Records from a data source:
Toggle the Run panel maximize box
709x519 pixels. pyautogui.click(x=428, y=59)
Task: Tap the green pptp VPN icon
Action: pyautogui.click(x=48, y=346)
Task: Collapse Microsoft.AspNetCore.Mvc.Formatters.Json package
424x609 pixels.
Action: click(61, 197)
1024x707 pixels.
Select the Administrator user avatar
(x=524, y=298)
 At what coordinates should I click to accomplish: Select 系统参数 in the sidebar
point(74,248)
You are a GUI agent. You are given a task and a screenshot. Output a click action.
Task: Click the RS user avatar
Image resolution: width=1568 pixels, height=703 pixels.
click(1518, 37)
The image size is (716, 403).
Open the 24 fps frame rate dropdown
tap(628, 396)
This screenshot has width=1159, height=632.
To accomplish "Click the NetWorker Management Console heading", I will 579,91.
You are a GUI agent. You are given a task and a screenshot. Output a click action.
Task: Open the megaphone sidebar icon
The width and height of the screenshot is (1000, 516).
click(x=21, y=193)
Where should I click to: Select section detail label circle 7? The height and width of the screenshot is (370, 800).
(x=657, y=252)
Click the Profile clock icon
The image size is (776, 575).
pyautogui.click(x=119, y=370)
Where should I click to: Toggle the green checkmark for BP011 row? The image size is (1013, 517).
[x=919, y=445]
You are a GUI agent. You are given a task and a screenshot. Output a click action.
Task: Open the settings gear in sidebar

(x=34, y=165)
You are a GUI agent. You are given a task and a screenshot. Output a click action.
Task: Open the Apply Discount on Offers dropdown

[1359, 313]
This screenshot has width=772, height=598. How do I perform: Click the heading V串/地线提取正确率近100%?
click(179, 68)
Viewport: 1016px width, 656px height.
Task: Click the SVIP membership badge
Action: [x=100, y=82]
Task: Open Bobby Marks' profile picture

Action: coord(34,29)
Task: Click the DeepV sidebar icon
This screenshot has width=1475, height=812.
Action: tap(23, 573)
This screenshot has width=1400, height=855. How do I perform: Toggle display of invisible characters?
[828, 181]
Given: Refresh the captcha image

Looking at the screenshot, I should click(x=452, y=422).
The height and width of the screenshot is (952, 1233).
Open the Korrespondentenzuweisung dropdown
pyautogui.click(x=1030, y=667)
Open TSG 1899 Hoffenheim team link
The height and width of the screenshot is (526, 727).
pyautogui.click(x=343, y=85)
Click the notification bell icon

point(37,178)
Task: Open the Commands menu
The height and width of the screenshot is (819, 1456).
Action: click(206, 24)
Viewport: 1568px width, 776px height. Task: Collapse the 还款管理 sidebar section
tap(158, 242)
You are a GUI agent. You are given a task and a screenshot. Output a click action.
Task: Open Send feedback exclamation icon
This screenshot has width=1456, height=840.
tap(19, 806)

# [Task details]
Rewrite the records above, replacing each "sidebar" with "side panel" and leaving everything else unchanged.

# [Response to this task]
Toggle the Run panel maximize box
709x519 pixels. pyautogui.click(x=428, y=59)
Task: Tap the green pptp VPN icon
Action: pyautogui.click(x=48, y=346)
Task: Collapse Microsoft.AspNetCore.Mvc.Formatters.Json package
424x609 pixels.
Action: click(61, 197)
1024x707 pixels.
Select the Administrator user avatar
(x=524, y=298)
 At what coordinates should I click to accomplish: Select 系统参数 in the side panel
point(74,248)
You are a GUI agent. You are given a task and a screenshot. Output a click action.
Task: Click the RS user avatar
Image resolution: width=1568 pixels, height=703 pixels.
click(1518, 37)
The image size is (716, 403).
Open the 24 fps frame rate dropdown
tap(628, 396)
This screenshot has width=1159, height=632.
To accomplish "Click the NetWorker Management Console heading", I will 579,91.
You are a GUI agent. You are given a task and a screenshot. Output a click action.
Task: Open the megaphone side panel icon
The width and height of the screenshot is (1000, 516).
click(x=21, y=193)
Where should I click to: Select section detail label circle 7? The height and width of the screenshot is (370, 800).
(x=657, y=252)
Click the Profile clock icon
The image size is (776, 575).
pyautogui.click(x=119, y=370)
Where should I click to: Toggle the green checkmark for BP011 row? The image size is (1013, 517).
[x=919, y=445]
You are a GUI agent. You are given a task and a screenshot. Output a click action.
Task: Open the settings gear in side panel

(x=34, y=165)
You are a GUI agent. You are given a task and a screenshot. Output a click action.
Task: Open the Apply Discount on Offers dropdown

[1359, 313]
This screenshot has width=772, height=598. How do I perform: Click the heading V串/地线提取正确率近100%?
click(179, 68)
Viewport: 1016px width, 656px height.
Task: Click the SVIP membership badge
Action: [x=100, y=82]
Task: Open Bobby Marks' profile picture

Action: coord(34,29)
Task: Click the DeepV side panel icon
This screenshot has width=1475, height=812.
Action: tap(23, 573)
This screenshot has width=1400, height=855. How do I perform: Toggle display of invisible characters?
[828, 181]
Given: Refresh the captcha image

Looking at the screenshot, I should click(x=452, y=422).
The height and width of the screenshot is (952, 1233).
Open the Korrespondentenzuweisung dropdown
pyautogui.click(x=1030, y=667)
Open TSG 1899 Hoffenheim team link
The height and width of the screenshot is (526, 727).
pyautogui.click(x=343, y=85)
Click the notification bell icon

point(37,178)
Task: Open the Commands menu
The height and width of the screenshot is (819, 1456).
Action: click(206, 24)
Viewport: 1568px width, 776px height. Task: Collapse the 还款管理 side panel section
tap(158, 242)
You are a GUI agent. You are given a task and a screenshot. Output a click action.
Task: Open Send feedback exclamation icon
This screenshot has width=1456, height=840.
tap(19, 806)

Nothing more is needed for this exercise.